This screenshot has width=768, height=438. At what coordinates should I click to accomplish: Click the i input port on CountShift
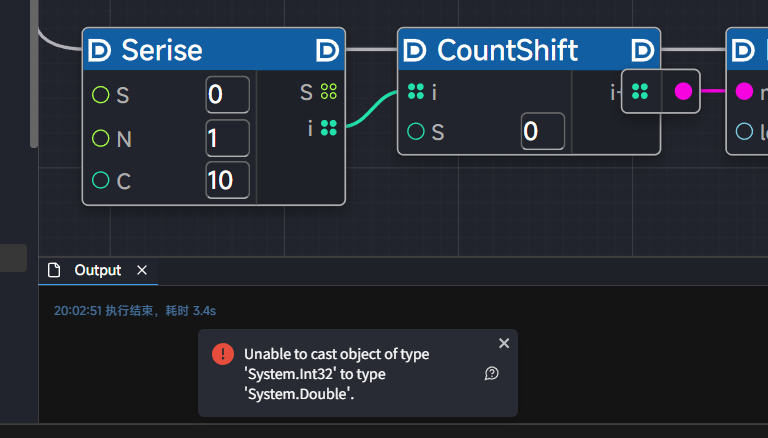tap(416, 93)
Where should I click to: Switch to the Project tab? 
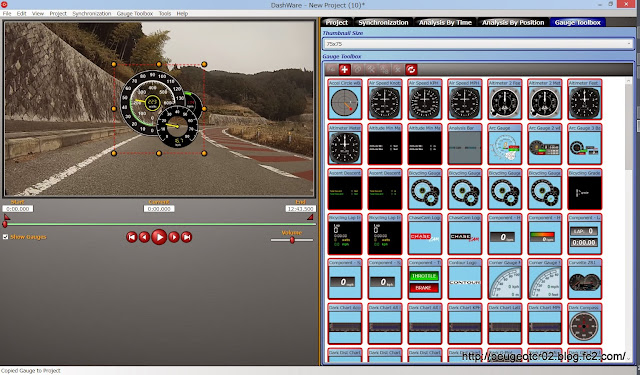[x=337, y=22]
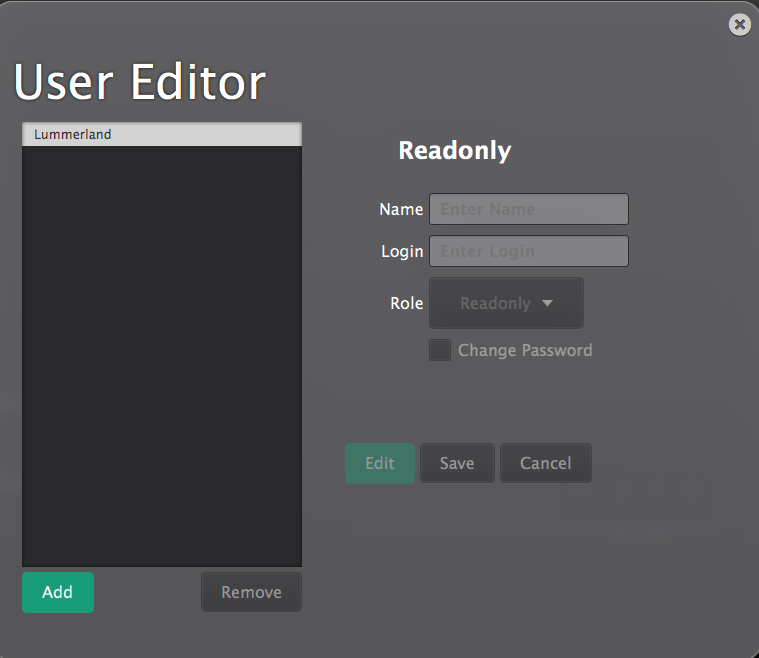The width and height of the screenshot is (759, 658).
Task: Add a new user
Action: pyautogui.click(x=58, y=592)
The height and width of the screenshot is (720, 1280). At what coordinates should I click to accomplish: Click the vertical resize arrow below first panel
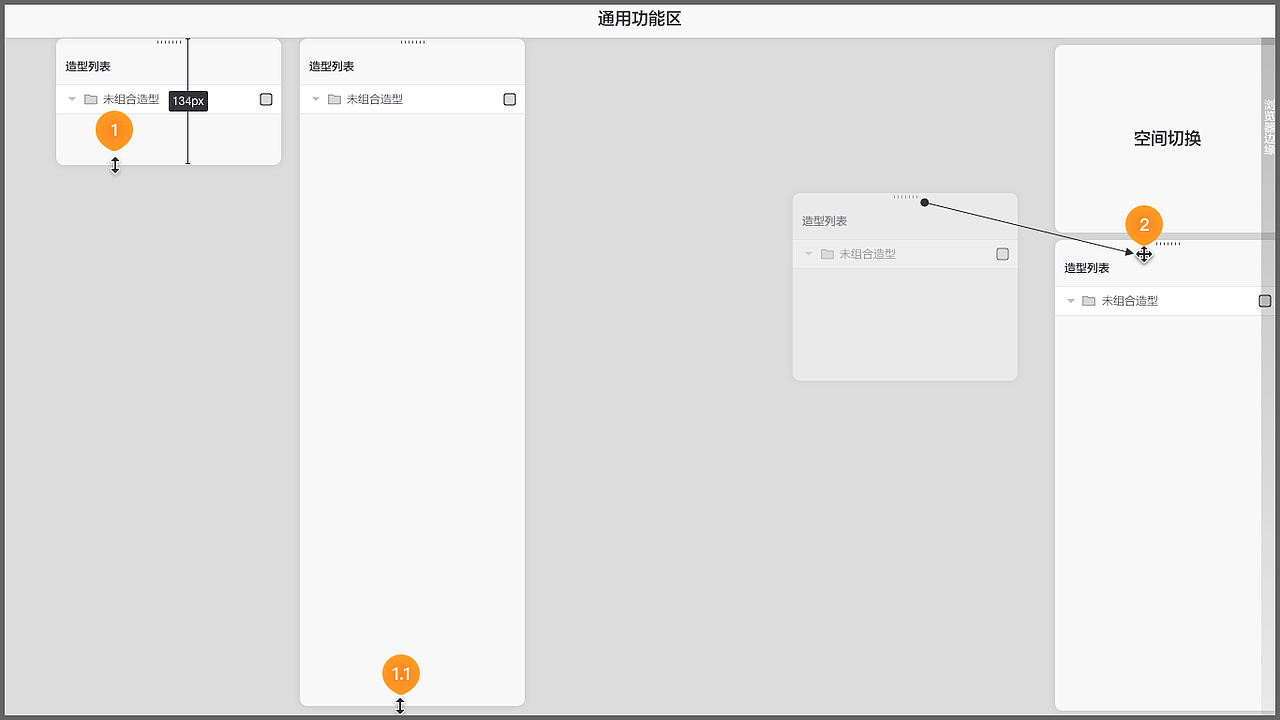point(115,166)
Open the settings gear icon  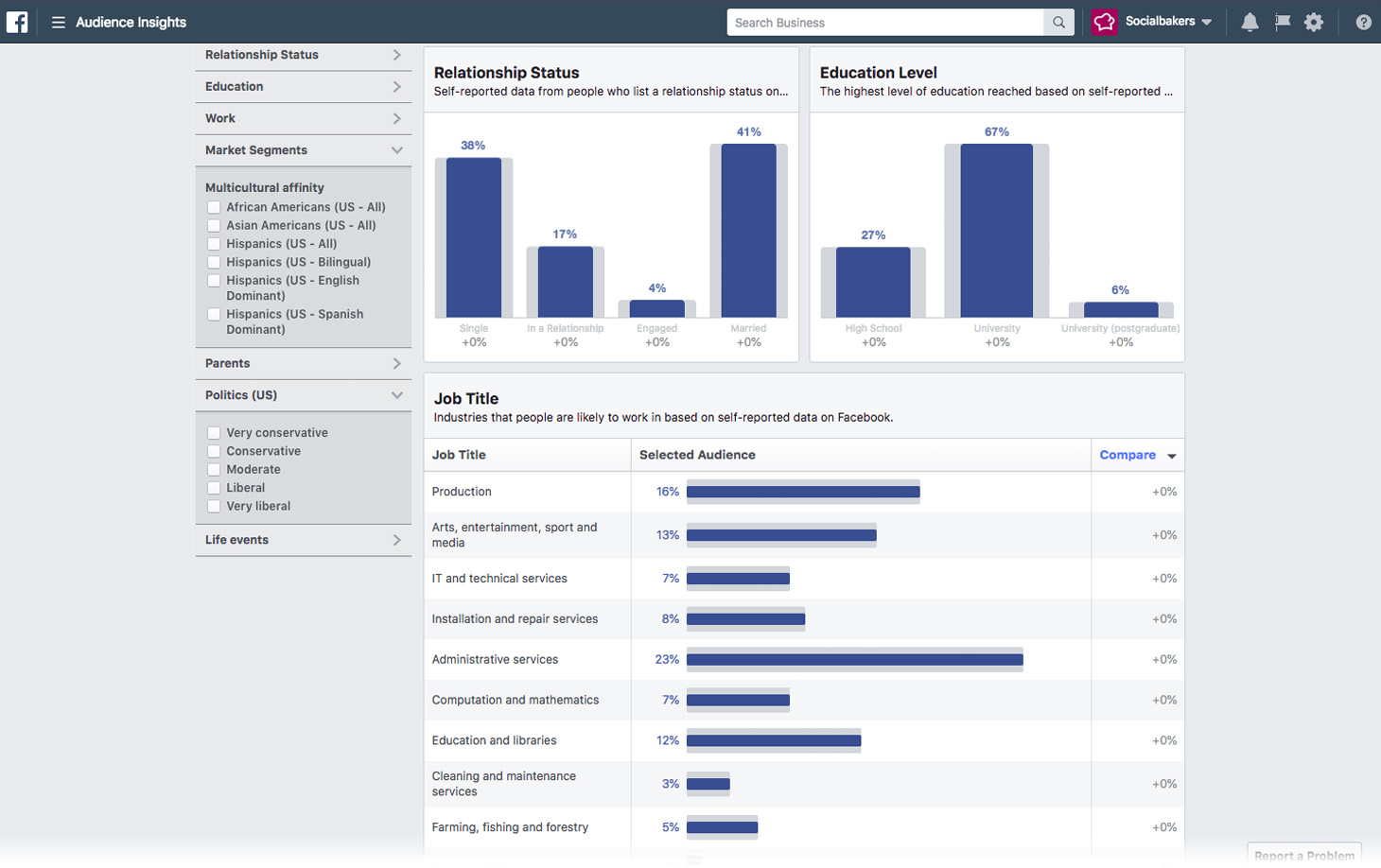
^^^^^^^^
None of the pictures should be reproduced; all other material above must be set down exactly.

• **Response to this exercise**:
This screenshot has width=768, height=438. At what coordinates should I click to accomplish: Click the i input port on CountShift
tap(416, 93)
Where should I click to: Switch to the Project tab? 
[x=337, y=22]
The width and height of the screenshot is (759, 658).
Task: Add a new user
Action: pyautogui.click(x=58, y=592)
The height and width of the screenshot is (720, 1280). At what coordinates should I click to accomplish: Click the vertical resize arrow below first panel
point(115,166)
Open the settings gear icon  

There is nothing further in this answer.